## [What is required]
Among the records, find the lines that hold the string "each" and return them.

## [Data shown]
★ ★ ★

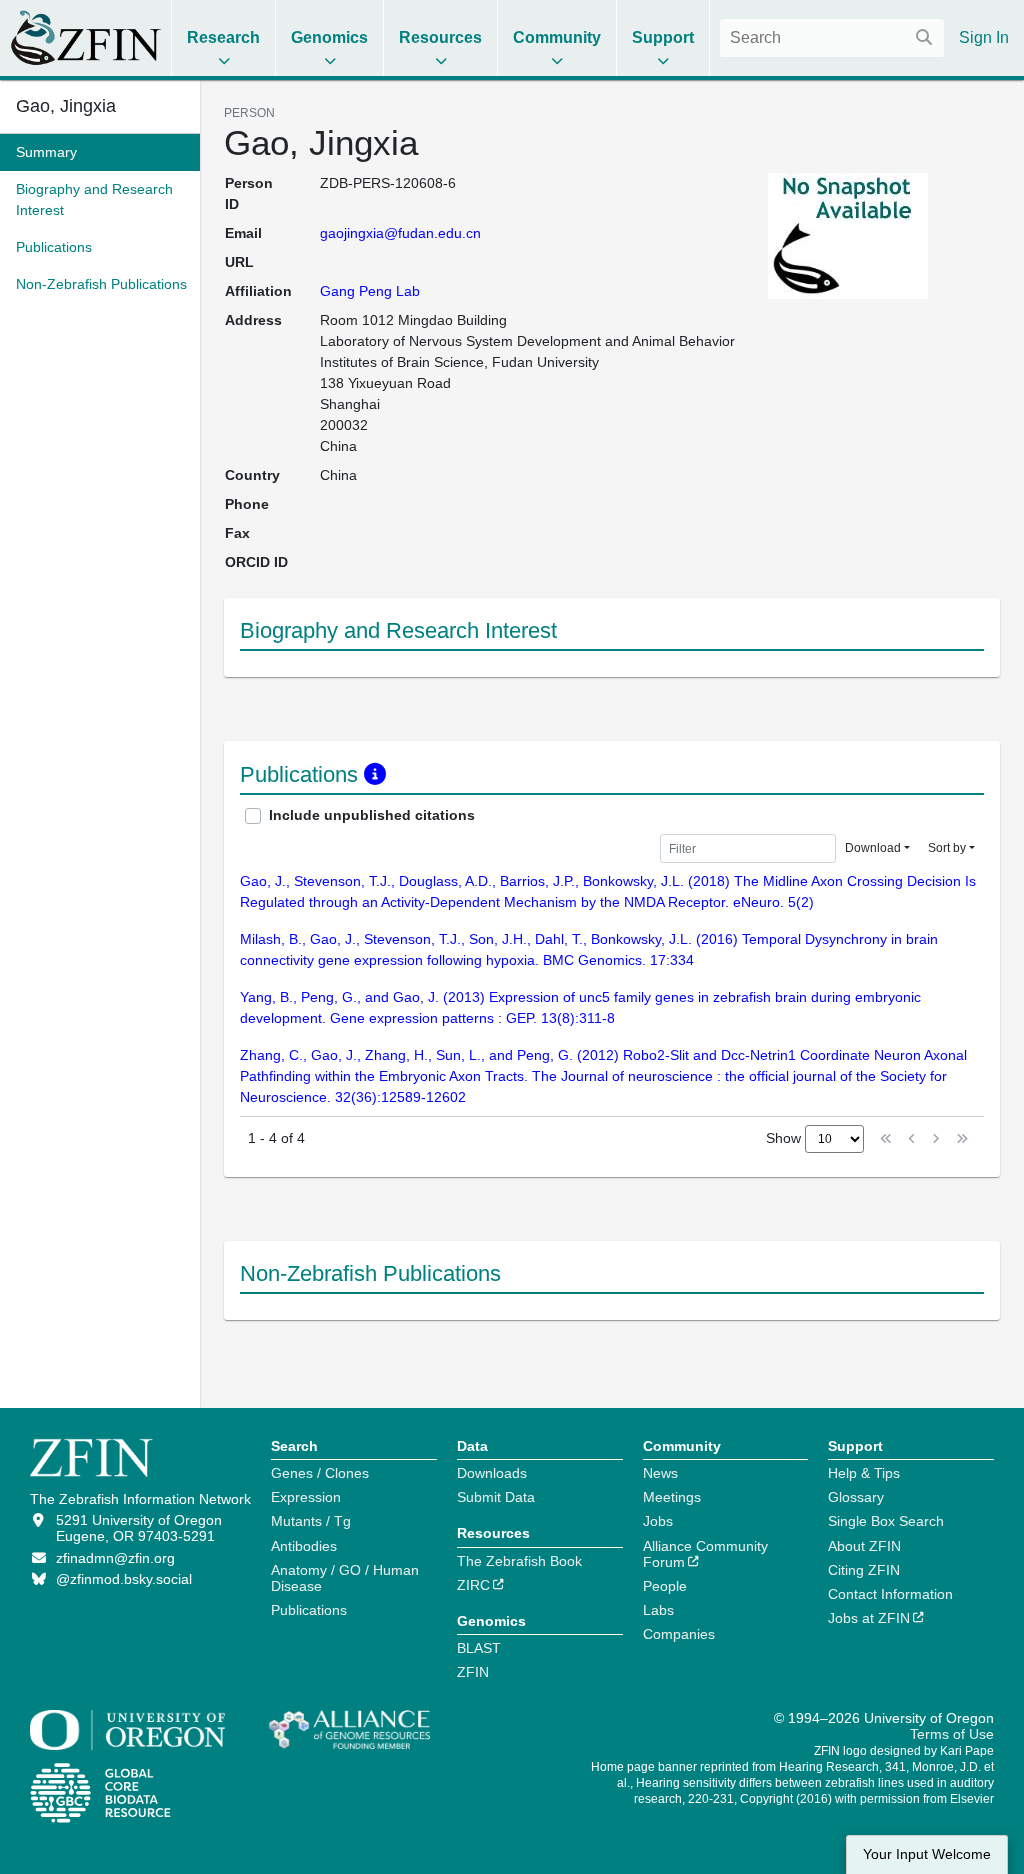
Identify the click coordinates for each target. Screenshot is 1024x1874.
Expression (306, 1497)
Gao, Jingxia (66, 106)
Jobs (658, 1521)
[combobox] (832, 38)
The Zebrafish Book (519, 1561)
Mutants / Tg (311, 1521)
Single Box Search (886, 1521)
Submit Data (496, 1497)
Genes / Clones (320, 1473)
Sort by (947, 848)
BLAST (479, 1648)
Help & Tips (864, 1473)
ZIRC (473, 1585)
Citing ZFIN (864, 1570)
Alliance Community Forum (705, 1554)
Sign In (984, 37)
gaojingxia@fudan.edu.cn (400, 233)
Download (873, 848)
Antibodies (304, 1546)
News (660, 1473)
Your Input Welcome (927, 1854)
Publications (309, 1610)
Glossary (856, 1497)
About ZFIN (864, 1546)
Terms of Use (952, 1734)
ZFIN (473, 1672)
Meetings (672, 1497)
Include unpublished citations (372, 815)
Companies (679, 1634)
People (665, 1586)
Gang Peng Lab (370, 291)
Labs (658, 1610)
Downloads (492, 1473)
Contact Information (890, 1594)
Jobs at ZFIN (869, 1618)
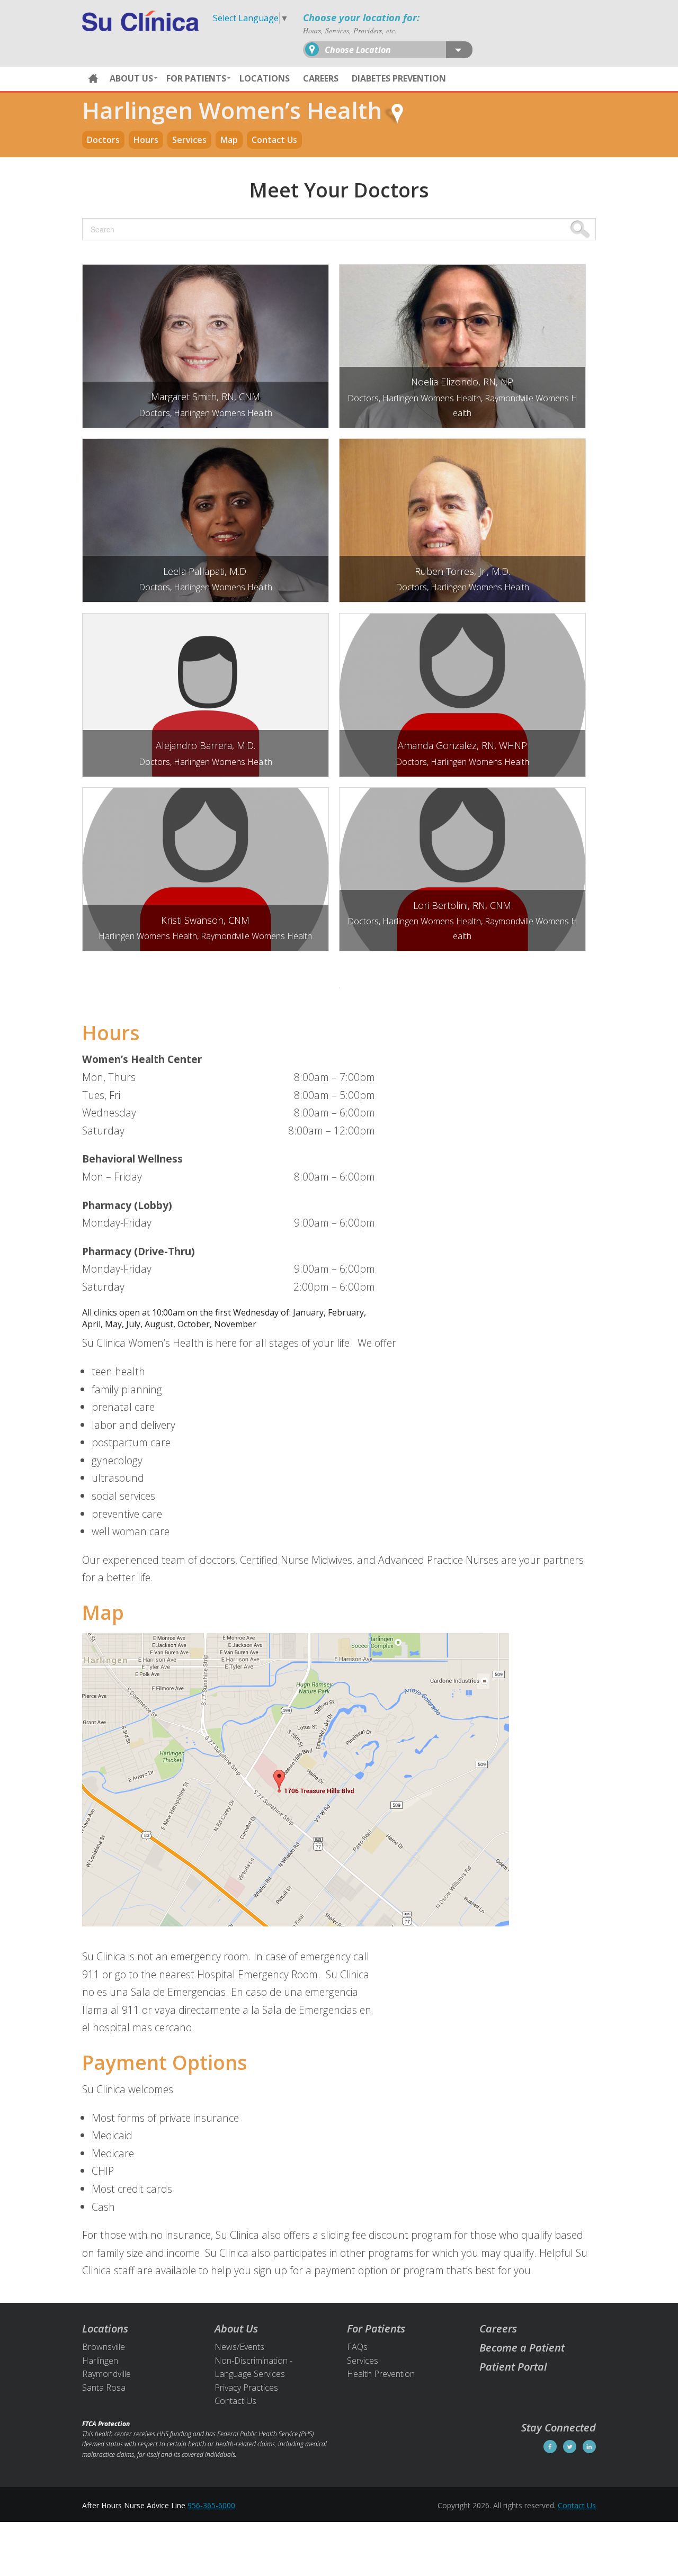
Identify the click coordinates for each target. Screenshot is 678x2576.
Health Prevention (381, 2374)
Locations (264, 78)
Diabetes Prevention (399, 78)
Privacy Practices (246, 2387)
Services (189, 140)
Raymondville (106, 2374)
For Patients (196, 78)
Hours (145, 140)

★ ★ ★

## [Your response]
Identify the click coordinates for each target. Screenshot is 1024x1874.
Identify the click coordinates for each target. Screenshot is 678x2576.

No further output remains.